Bourdieu, it should be noted, is an instrumental realist about science, though he may not have been aware of Ihde and that line of discourse. He also saw the connection between formalism and instrumentation which seems to elude the postphenomenologist legal scholars. Formalism and instrumentation are both a form of practical “automation” which, if we take the instrumental realists seriously (and we should) wind up enabling the body, understood as perception-praxis, to see and know in different ways. Bourdieu, who obviously has read Foucault but improves on him, accepts the perception-praxis view of the body and socializes it through the concept of the habitus, which is key to his analysis of the sociology of science.
But I digress. What I have been working towards is the framing of the questions in the title. To recap, Hildebrandt, in my understanding, makes a compelling case for how the printing press, as a technology, has had specific affordances that have enabled the Rule of Law that is characteristic of constitutional democracy. This Rule of Law, or some descendent of it, remains dominant in Europe and perhaps this is why, via the Brussells Effect, the EU now stands as the protector of individuals from the encroaching power of machine-learning powered technologies, in the form of Information and Communication Infrastructure (ICI).
This is a fine narrative, though perhaps rather specifically motivated by a small number of high profile regulatory acts.
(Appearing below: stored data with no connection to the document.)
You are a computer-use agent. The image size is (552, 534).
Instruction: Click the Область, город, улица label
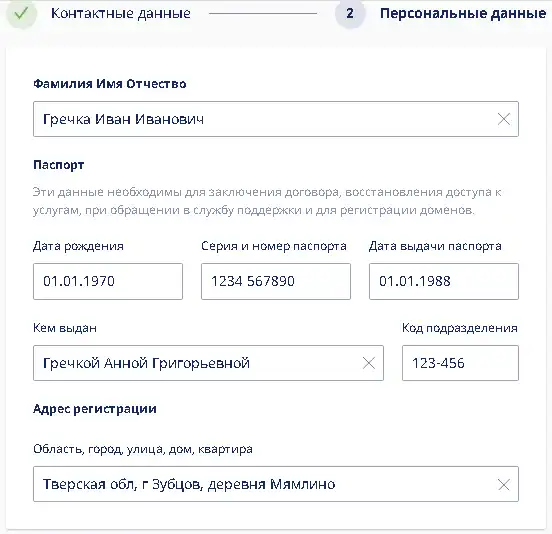point(143,449)
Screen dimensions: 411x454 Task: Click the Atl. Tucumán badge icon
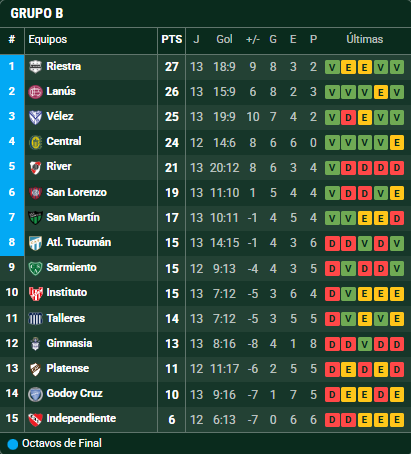[35, 243]
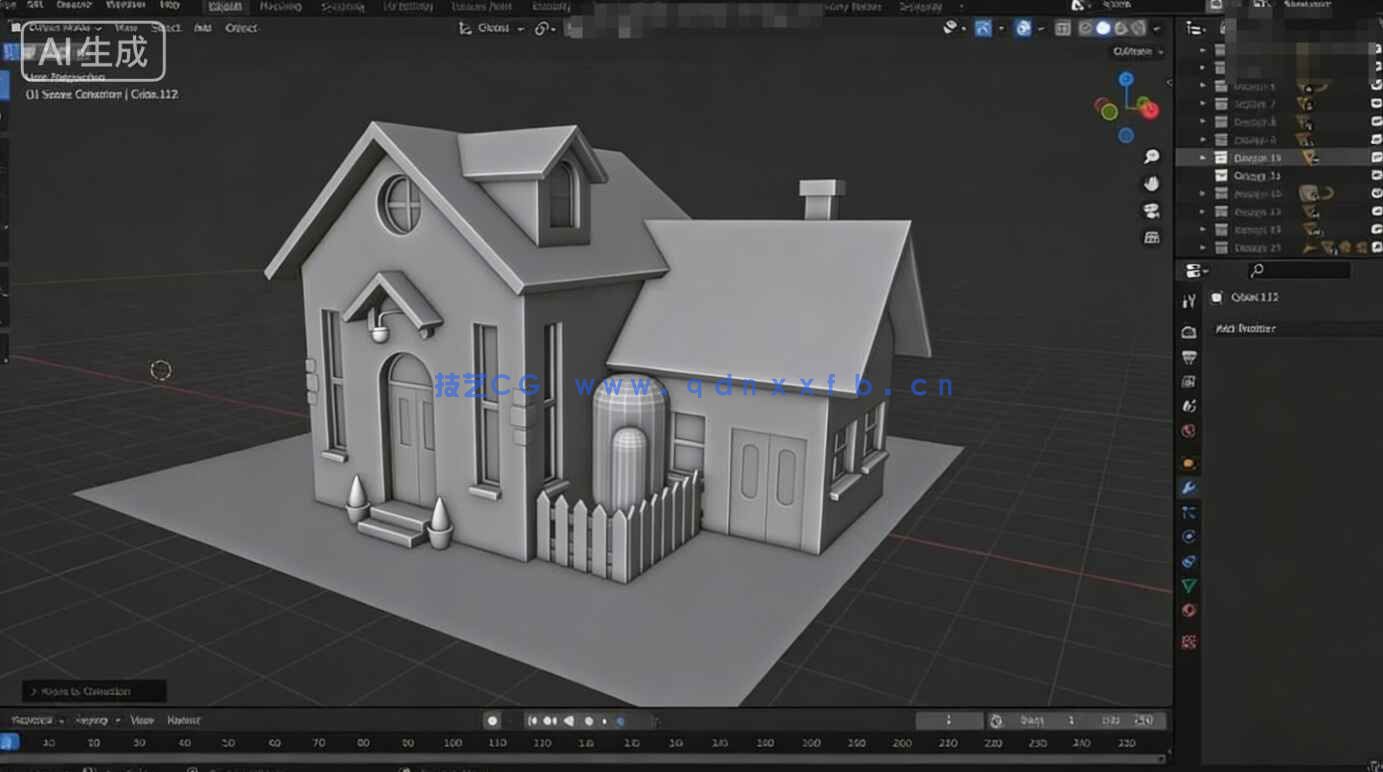
Task: Expand the Cube.19 outliner entry
Action: pos(1203,157)
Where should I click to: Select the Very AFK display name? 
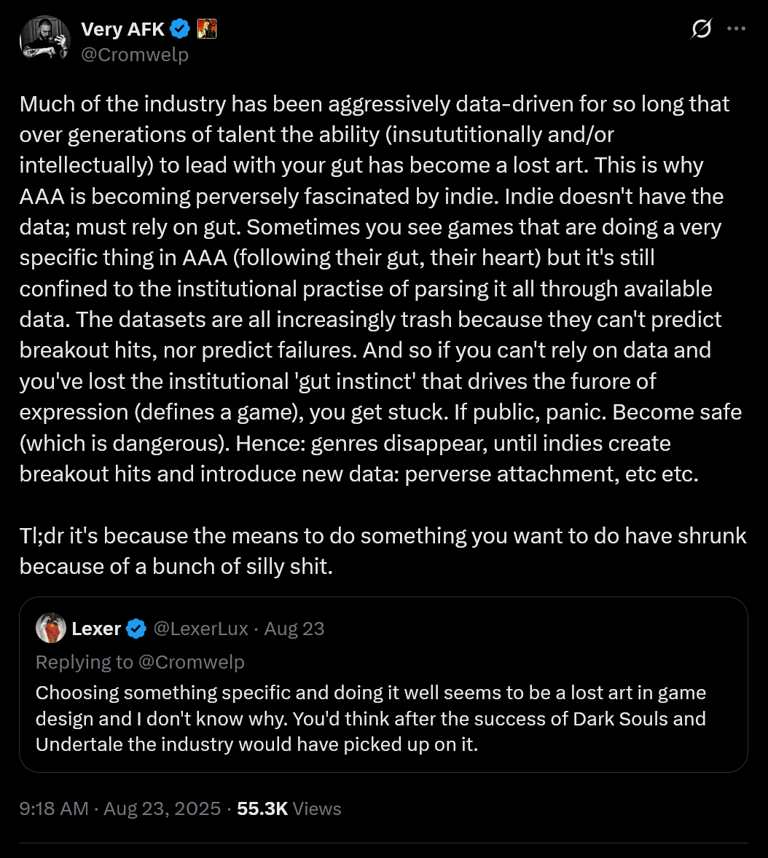click(122, 29)
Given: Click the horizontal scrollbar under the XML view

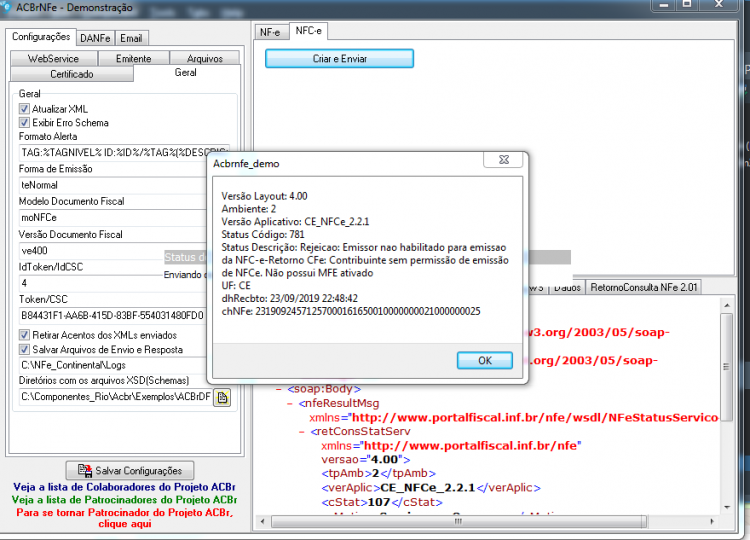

I will not suggest that the narrative overplays anybody’s hand; it is useful as a schematic.
However, I am not sure the analysis is so solid. There seem to be some missing steps in the historical analysis. Which brings me to my first question, which is: what about hypertext? Hypertext is neither the text of the printing press, nor is it a form of machine learning. It is instrumentally dependent on scientific and technological formalism: the HyperText Markup Language (HTML) and the HyperText Transfer Protocol are both formal standards, built instrumentally on a foundation of computation and networking theory and technology. And as a matter of contemporary perception and praxis, it is probably the primary way in which people engage in analysis of law and communication about the law today.
So, what about it? Doesn’t this example show a contradiction at the heart of this instrumental realist legal scholarship?
The follow-up question is about another class of digital “languages”: software source code. Python, for example. These, even more than HyperText, are formalism, with semantics guaranteed by a compiler. But these semantics are in a sense legislated via the Python Enhancement Proposal process, and of course any particular Python application or software practice may be designed and mandated through a wide array of institutional mechanisms before being deployed to users.
I would look forward to work on these subjects coming from Hildebrandt’s CUHOBICOL research group, but for the fact that these technologies (which may bely the ideology motivating the project!) are excluded by the very system of categories the project invokes to classify different kinds of regulatory systems. According to the project web site (written, like all web sites, in HyperText), there are three (only three?) kinds of normativity: text-driven normativity, based in the printing press; data-based normativity, the normativity of feedback once based in cybernetic engineering and now based in machine learning; and code-based normativity. The last category is defined in terms of code’s immutability, which is rather alien to anybody who writes software code and has to deal with how it changes all the time. Moreover, the project’s aim is to explore code-based normativity through blockchain applications. I understand that gesturing at blockchain technology is a nice way to spice up a funding proposal. But by seeing normativity in these terms, many intermediate technologies, and therefore a broad technical design space of normative technology, are excluded from analysis.